When the two ladies and 31 gentlemen start their engines for the 99th running of the Indianapolis 500 today, there will be plenty of Las Vegas storylines to follow, as there usually are, at the venerable Brickyard.

In the middle of the starting grid on Row 7 there’s Alex Tagliani. The 2011 fastest Indy qualifier and his fashion model wife, Bronte — and now baby daughter Eva-Rose — make their home in Las Vegas. This year Tags is driving for A.J. Foyt, in a car bearing Dan Gurney’s number and paint scheme.

The year Tags qualified on the pole he drove for Sam Schmidt, a longtime resident of Lake Las Vegas. Schmidt once drove in the 500, too. Now he owns a racing team and has three cars in the big race.

Jimmy Vasser, who lives on the golf course at Canyon Gate, has 10 IndyCar driving victories and won the series championship in 1996. He is co-owner of a team that also put three cars in today’s race. It was just two years ago that popular veteran Tony Kanaan notched a surprise win in the 500 while driving for Vasser and his partner, Kevin Kalkhoven.

###

- [Aim of the task]: In the text about the Indianapolis 500, which year did Jimmy Vasser win the IndyCar series championship?

- [Record extracts]:
###

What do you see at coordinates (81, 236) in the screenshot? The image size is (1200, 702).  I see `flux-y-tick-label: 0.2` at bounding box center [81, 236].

###

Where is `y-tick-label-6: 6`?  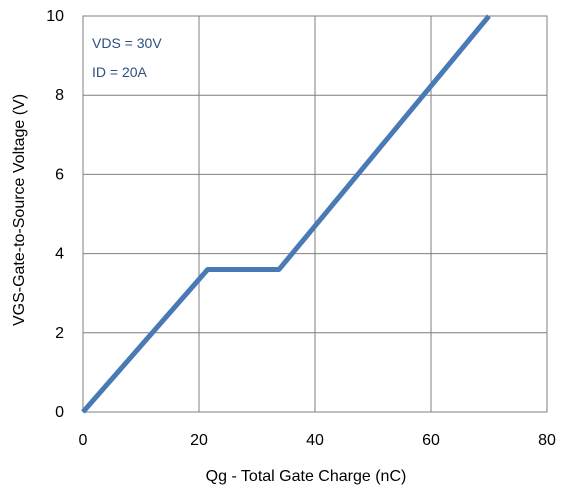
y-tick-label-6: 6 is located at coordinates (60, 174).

###

- [Answer area]: 1996